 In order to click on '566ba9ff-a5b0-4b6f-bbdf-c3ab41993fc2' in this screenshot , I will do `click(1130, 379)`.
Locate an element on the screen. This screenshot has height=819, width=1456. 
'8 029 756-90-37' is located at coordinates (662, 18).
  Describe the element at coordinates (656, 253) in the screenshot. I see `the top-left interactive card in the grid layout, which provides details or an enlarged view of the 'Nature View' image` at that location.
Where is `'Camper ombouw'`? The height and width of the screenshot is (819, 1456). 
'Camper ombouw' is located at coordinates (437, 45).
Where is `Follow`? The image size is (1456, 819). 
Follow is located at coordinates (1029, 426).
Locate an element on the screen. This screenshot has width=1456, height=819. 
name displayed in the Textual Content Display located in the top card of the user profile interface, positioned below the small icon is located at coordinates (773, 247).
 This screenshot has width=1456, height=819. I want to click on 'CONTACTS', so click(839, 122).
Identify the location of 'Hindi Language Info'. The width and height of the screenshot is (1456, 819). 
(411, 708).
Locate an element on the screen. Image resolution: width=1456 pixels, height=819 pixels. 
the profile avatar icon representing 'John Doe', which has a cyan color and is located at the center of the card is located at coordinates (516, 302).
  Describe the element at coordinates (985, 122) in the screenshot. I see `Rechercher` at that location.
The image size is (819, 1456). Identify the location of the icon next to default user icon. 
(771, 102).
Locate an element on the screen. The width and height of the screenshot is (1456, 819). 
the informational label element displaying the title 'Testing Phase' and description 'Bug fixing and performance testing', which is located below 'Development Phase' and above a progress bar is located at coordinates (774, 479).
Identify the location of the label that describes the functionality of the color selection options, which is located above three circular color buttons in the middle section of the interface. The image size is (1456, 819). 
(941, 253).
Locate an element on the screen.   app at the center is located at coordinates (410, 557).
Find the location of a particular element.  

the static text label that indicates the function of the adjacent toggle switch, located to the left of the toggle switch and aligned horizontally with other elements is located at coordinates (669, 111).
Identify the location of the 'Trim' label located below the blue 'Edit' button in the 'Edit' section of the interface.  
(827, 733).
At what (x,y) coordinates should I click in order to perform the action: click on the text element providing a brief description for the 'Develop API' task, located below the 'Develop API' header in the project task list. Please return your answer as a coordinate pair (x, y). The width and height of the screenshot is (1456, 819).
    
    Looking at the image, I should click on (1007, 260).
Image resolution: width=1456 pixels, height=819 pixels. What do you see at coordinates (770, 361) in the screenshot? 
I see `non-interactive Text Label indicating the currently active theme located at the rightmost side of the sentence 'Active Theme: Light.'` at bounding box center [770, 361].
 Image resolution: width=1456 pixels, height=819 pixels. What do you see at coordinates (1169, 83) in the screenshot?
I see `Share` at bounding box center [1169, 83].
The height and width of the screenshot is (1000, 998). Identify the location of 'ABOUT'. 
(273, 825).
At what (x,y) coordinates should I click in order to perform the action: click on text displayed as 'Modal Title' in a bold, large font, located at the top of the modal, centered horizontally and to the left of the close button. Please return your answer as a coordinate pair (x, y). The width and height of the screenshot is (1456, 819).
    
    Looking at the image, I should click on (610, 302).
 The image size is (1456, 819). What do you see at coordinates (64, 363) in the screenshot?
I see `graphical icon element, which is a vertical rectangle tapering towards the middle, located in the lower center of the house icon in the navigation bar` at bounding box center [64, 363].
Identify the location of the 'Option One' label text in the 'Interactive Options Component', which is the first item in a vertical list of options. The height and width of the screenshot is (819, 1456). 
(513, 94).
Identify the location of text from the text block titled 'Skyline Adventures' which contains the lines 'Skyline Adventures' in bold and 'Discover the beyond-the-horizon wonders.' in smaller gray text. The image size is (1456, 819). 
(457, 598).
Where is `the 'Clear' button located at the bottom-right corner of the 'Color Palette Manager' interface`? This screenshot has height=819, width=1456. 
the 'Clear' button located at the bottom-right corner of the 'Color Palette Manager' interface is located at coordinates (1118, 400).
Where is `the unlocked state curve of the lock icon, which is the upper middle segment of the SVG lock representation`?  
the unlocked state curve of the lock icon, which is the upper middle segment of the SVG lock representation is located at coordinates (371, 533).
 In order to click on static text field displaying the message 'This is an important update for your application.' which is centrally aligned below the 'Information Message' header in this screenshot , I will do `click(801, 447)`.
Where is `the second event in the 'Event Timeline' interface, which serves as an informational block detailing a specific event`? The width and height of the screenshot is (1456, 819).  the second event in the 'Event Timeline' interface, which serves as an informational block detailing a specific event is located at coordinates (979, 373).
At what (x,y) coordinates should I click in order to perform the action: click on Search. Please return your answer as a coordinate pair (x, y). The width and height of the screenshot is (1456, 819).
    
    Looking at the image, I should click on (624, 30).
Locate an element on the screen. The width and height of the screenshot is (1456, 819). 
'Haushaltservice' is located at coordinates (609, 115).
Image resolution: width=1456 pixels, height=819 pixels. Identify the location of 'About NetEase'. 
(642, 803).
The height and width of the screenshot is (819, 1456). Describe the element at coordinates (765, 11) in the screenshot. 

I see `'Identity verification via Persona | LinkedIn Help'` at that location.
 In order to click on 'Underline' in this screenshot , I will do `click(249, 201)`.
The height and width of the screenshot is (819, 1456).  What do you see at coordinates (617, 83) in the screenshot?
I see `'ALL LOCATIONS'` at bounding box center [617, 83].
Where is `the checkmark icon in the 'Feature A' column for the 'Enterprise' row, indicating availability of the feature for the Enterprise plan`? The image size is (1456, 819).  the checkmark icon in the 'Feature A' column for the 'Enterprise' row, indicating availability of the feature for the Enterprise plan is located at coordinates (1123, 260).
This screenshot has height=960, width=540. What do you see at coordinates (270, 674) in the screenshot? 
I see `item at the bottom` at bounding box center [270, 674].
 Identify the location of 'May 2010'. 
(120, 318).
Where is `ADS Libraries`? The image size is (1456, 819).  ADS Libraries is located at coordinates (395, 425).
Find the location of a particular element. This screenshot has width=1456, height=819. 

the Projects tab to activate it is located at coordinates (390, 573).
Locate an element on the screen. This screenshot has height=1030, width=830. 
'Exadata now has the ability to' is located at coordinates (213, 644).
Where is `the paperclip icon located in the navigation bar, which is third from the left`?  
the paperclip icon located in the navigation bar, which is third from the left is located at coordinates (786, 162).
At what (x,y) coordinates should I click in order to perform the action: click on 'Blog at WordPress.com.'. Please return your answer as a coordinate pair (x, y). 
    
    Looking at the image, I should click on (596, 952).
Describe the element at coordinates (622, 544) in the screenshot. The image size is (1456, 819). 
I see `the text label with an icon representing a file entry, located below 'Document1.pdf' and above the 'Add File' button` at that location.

# What is required:
Copy all of the rows above, substituting "Find an element" for every occurrence of "Locate an element" and leaving everything else as it is.

# Task answer:
 In order to click on '566ba9ff-a5b0-4b6f-bbdf-c3ab41993fc2' in this screenshot , I will do `click(1130, 379)`.
Find an element on the screen. This screenshot has height=819, width=1456. 
'8 029 756-90-37' is located at coordinates (662, 18).
  Describe the element at coordinates (656, 253) in the screenshot. I see `the top-left interactive card in the grid layout, which provides details or an enlarged view of the 'Nature View' image` at that location.
Where is `'Camper ombouw'`? The height and width of the screenshot is (819, 1456). 
'Camper ombouw' is located at coordinates (437, 45).
Where is `Follow`? The image size is (1456, 819). 
Follow is located at coordinates (1029, 426).
Find an element on the screen. This screenshot has width=1456, height=819. 
name displayed in the Textual Content Display located in the top card of the user profile interface, positioned below the small icon is located at coordinates (773, 247).
 This screenshot has width=1456, height=819. I want to click on 'CONTACTS', so click(839, 122).
Identify the location of 'Hindi Language Info'. The width and height of the screenshot is (1456, 819). 
(411, 708).
Find an element on the screen. Image resolution: width=1456 pixels, height=819 pixels. 
the profile avatar icon representing 'John Doe', which has a cyan color and is located at the center of the card is located at coordinates (516, 302).
  Describe the element at coordinates (985, 122) in the screenshot. I see `Rechercher` at that location.
The image size is (819, 1456). Identify the location of the icon next to default user icon. 
(771, 102).
Find an element on the screen. The width and height of the screenshot is (1456, 819). 
the informational label element displaying the title 'Testing Phase' and description 'Bug fixing and performance testing', which is located below 'Development Phase' and above a progress bar is located at coordinates (774, 479).
Identify the location of the label that describes the functionality of the color selection options, which is located above three circular color buttons in the middle section of the interface. The image size is (1456, 819). 
(941, 253).
Find an element on the screen.   app at the center is located at coordinates (410, 557).
Find the location of a particular element.  

the static text label that indicates the function of the adjacent toggle switch, located to the left of the toggle switch and aligned horizontally with other elements is located at coordinates (669, 111).
Identify the location of the 'Trim' label located below the blue 'Edit' button in the 'Edit' section of the interface.  
(827, 733).
At what (x,y) coordinates should I click in order to perform the action: click on the text element providing a brief description for the 'Develop API' task, located below the 'Develop API' header in the project task list. Please return your answer as a coordinate pair (x, y). The width and height of the screenshot is (1456, 819).
    
    Looking at the image, I should click on (1007, 260).
Image resolution: width=1456 pixels, height=819 pixels. What do you see at coordinates (770, 361) in the screenshot? 
I see `non-interactive Text Label indicating the currently active theme located at the rightmost side of the sentence 'Active Theme: Light.'` at bounding box center [770, 361].
 Image resolution: width=1456 pixels, height=819 pixels. What do you see at coordinates (1169, 83) in the screenshot?
I see `Share` at bounding box center [1169, 83].
The height and width of the screenshot is (1000, 998). Identify the location of 'ABOUT'. 
(273, 825).
At what (x,y) coordinates should I click in order to perform the action: click on text displayed as 'Modal Title' in a bold, large font, located at the top of the modal, centered horizontally and to the left of the close button. Please return your answer as a coordinate pair (x, y). The width and height of the screenshot is (1456, 819).
    
    Looking at the image, I should click on (610, 302).
 The image size is (1456, 819). What do you see at coordinates (64, 363) in the screenshot?
I see `graphical icon element, which is a vertical rectangle tapering towards the middle, located in the lower center of the house icon in the navigation bar` at bounding box center [64, 363].
Identify the location of the 'Option One' label text in the 'Interactive Options Component', which is the first item in a vertical list of options. The height and width of the screenshot is (819, 1456). 
(513, 94).
Identify the location of text from the text block titled 'Skyline Adventures' which contains the lines 'Skyline Adventures' in bold and 'Discover the beyond-the-horizon wonders.' in smaller gray text. The image size is (1456, 819). 
(457, 598).
Where is `the 'Clear' button located at the bottom-right corner of the 'Color Palette Manager' interface`? This screenshot has height=819, width=1456. 
the 'Clear' button located at the bottom-right corner of the 'Color Palette Manager' interface is located at coordinates (1118, 400).
Where is `the unlocked state curve of the lock icon, which is the upper middle segment of the SVG lock representation`?  
the unlocked state curve of the lock icon, which is the upper middle segment of the SVG lock representation is located at coordinates (371, 533).
 In order to click on static text field displaying the message 'This is an important update for your application.' which is centrally aligned below the 'Information Message' header in this screenshot , I will do `click(801, 447)`.
Where is `the second event in the 'Event Timeline' interface, which serves as an informational block detailing a specific event`? The width and height of the screenshot is (1456, 819).  the second event in the 'Event Timeline' interface, which serves as an informational block detailing a specific event is located at coordinates (979, 373).
At what (x,y) coordinates should I click in order to perform the action: click on Search. Please return your answer as a coordinate pair (x, y). The width and height of the screenshot is (1456, 819).
    
    Looking at the image, I should click on (624, 30).
Find an element on the screen. The width and height of the screenshot is (1456, 819). 
'Haushaltservice' is located at coordinates (609, 115).
Image resolution: width=1456 pixels, height=819 pixels. Identify the location of 'About NetEase'. 
(642, 803).
The height and width of the screenshot is (819, 1456). Describe the element at coordinates (765, 11) in the screenshot. 

I see `'Identity verification via Persona | LinkedIn Help'` at that location.
 In order to click on 'Underline' in this screenshot , I will do `click(249, 201)`.
The height and width of the screenshot is (819, 1456).  What do you see at coordinates (617, 83) in the screenshot?
I see `'ALL LOCATIONS'` at bounding box center [617, 83].
Where is `the checkmark icon in the 'Feature A' column for the 'Enterprise' row, indicating availability of the feature for the Enterprise plan`? The image size is (1456, 819).  the checkmark icon in the 'Feature A' column for the 'Enterprise' row, indicating availability of the feature for the Enterprise plan is located at coordinates (1123, 260).
This screenshot has height=960, width=540. What do you see at coordinates (270, 674) in the screenshot? 
I see `item at the bottom` at bounding box center [270, 674].
 Identify the location of 'May 2010'. 
(120, 318).
Where is `ADS Libraries`? The image size is (1456, 819).  ADS Libraries is located at coordinates (395, 425).
Find the location of a particular element. This screenshot has width=1456, height=819. 

the Projects tab to activate it is located at coordinates (390, 573).
Find an element on the screen. This screenshot has height=1030, width=830. 
'Exadata now has the ability to' is located at coordinates (213, 644).
Where is `the paperclip icon located in the navigation bar, which is third from the left`?  
the paperclip icon located in the navigation bar, which is third from the left is located at coordinates (786, 162).
At what (x,y) coordinates should I click in order to perform the action: click on 'Blog at WordPress.com.'. Please return your answer as a coordinate pair (x, y). 
    
    Looking at the image, I should click on (596, 952).
Describe the element at coordinates (622, 544) in the screenshot. The image size is (1456, 819). 
I see `the text label with an icon representing a file entry, located below 'Document1.pdf' and above the 'Add File' button` at that location.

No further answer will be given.